=== Section Start ===
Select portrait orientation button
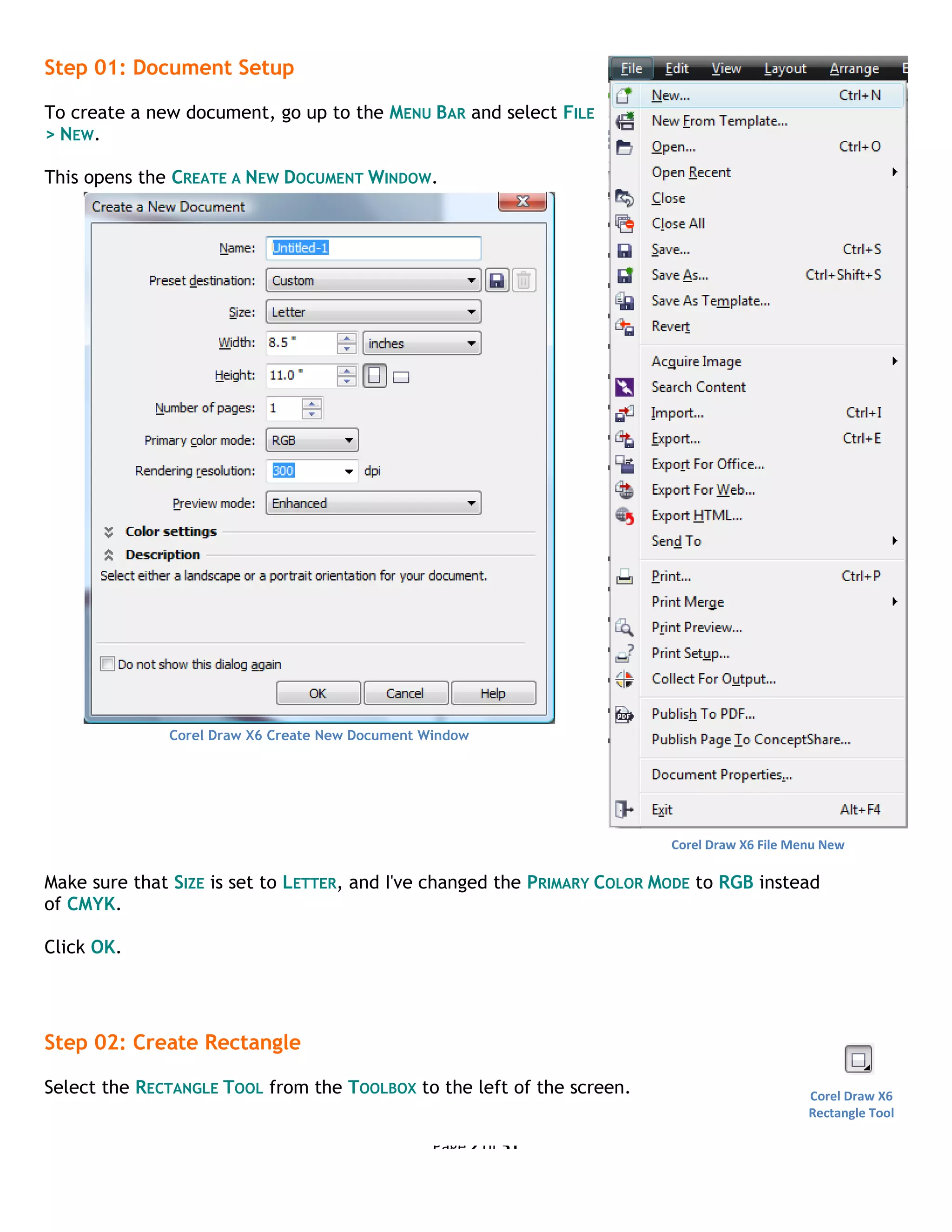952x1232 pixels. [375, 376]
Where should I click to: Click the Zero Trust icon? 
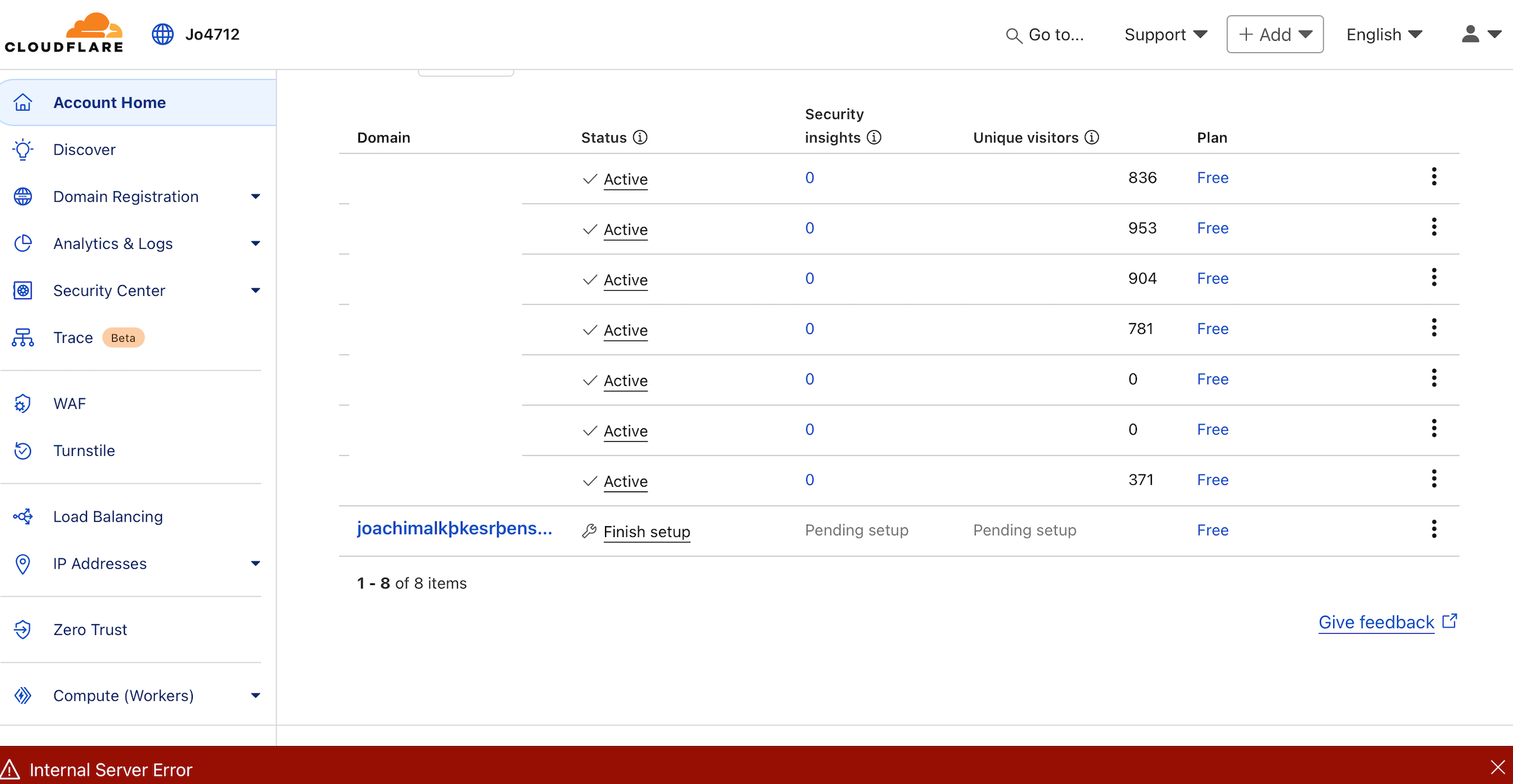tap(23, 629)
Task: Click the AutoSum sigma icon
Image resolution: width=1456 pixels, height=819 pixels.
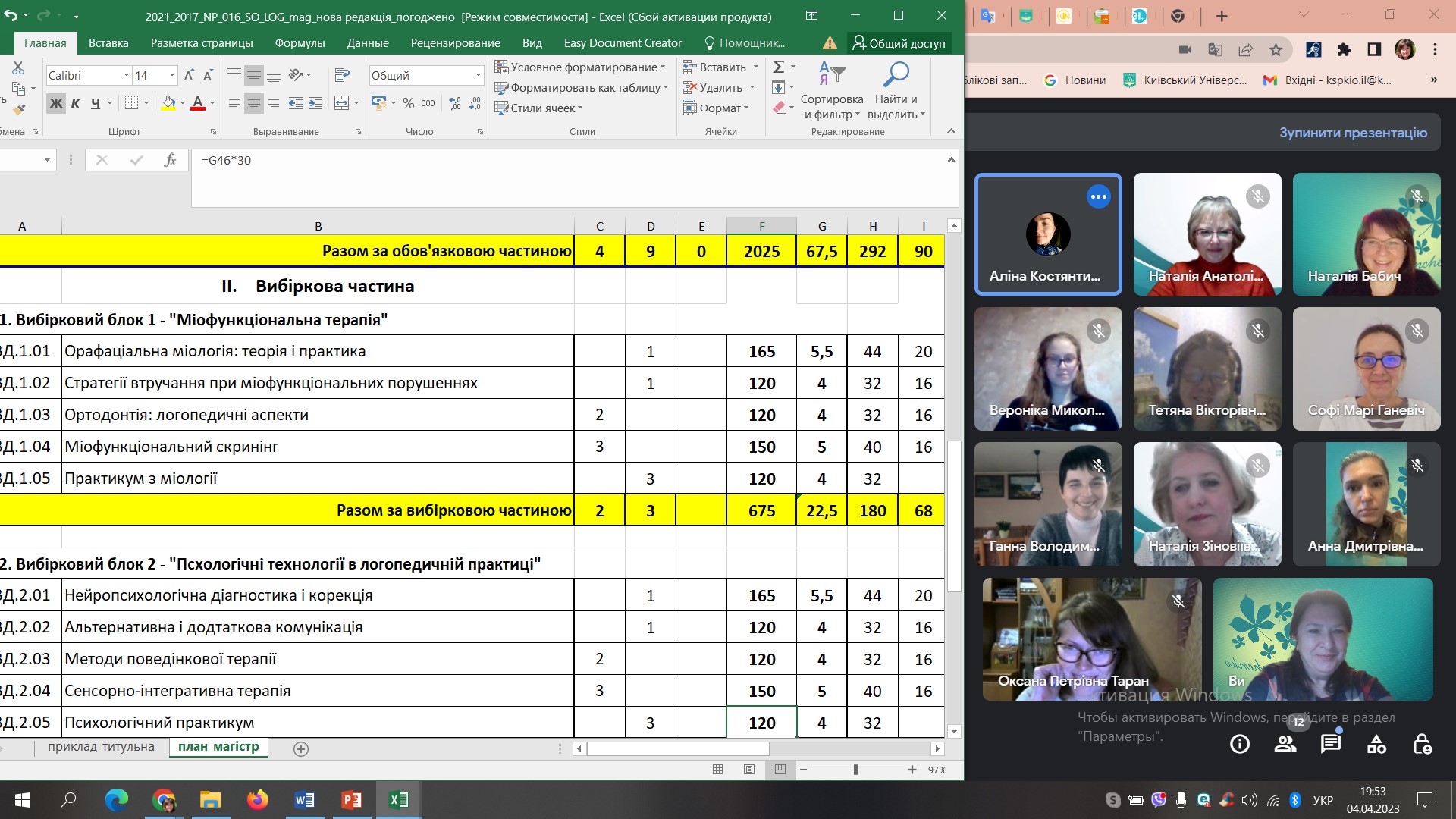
=== Section End ===
Where an entry holds a picture, drop it and transcribe everything else exactly.

**Output below**
Select portrait orientation button
952x1232 pixels. [375, 376]
Where should I click to: Click the Zero Trust icon? 
tap(23, 629)
Task: Click the AutoSum sigma icon
Image resolution: width=1456 pixels, height=819 pixels.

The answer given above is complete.